Cellulase on commercial superparamagnetic nanoparticles was characterized by DLS, and TEM methods in relation to their size and structure. The cellulase enzyme was bound via physical adsorption (ionic bound). FTIR spectroscopy confirmed the successful binding of cellulase (endoglucanase) onto the particle, and binding efficiency was determined at 95% using the Bradford method. The maximal enzyme activity was assessed using CMC as the substrate and was 0.1 unit (μmol/min ml). The adsorption capacity of cellulase onto nanoparticles reached 31 mg/g. The stability of the immobilized enzyme increased in comparison with the free enzyme. Overall, this study showed that that the stability and activity of the cellulase were enhanced via physical adsorption to the magnetic nanoparticles. This suggested that immobilized enzyme on magnetic beads could be used in an interesting range of application allowing both using in broader temperature and pH ranges, facilitating long-term storage, while permitting magnetic recovery of the enzyme for reuse or purification of the product.

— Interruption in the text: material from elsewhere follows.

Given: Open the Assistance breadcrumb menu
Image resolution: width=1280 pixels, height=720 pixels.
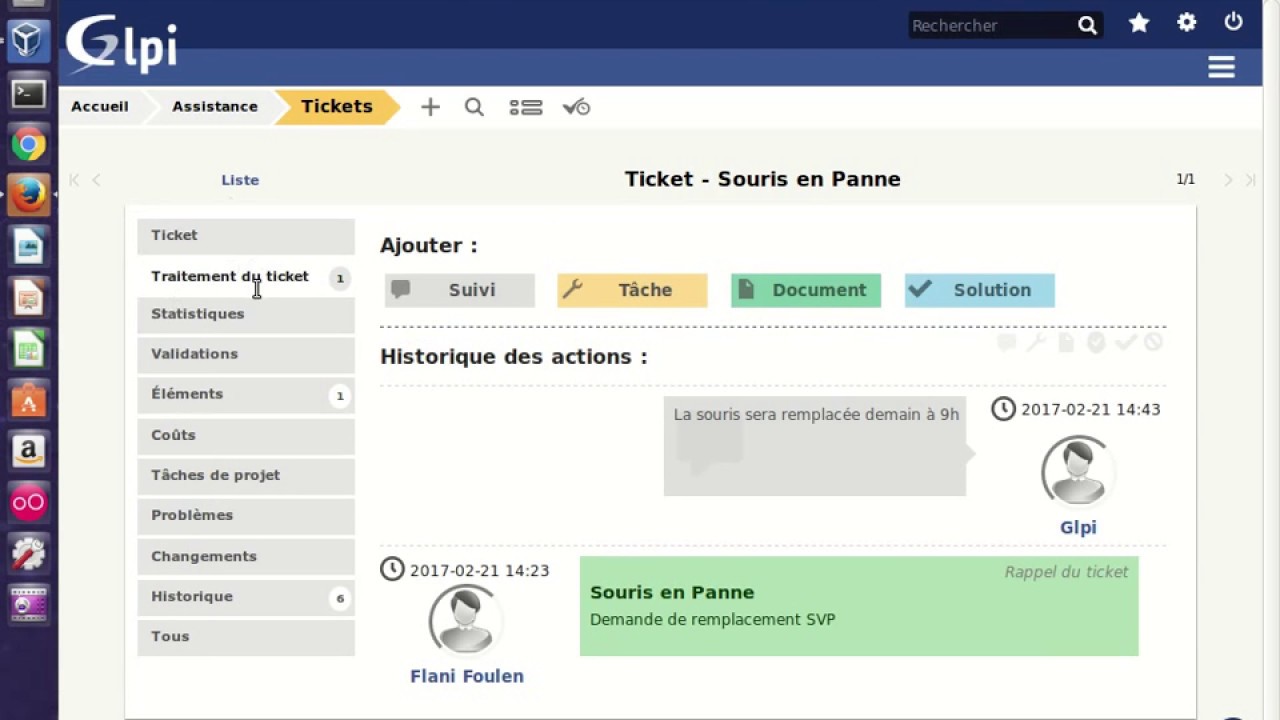Looking at the screenshot, I should coord(214,107).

► The stability and activity of cellulase enzyme onto superparamagnetic nanoparticles were enhanced via ionic bound overall.
► The adsorption capacity of cellulase onto MNPs reached 31 mg/g
► Binding efficiency was determined at 95% using the Bradford method.
► The immobilization of cellulase enzyme give some greater stability at higher pH
► Magnetic recovery of the enzyme for reuse or purification of the product.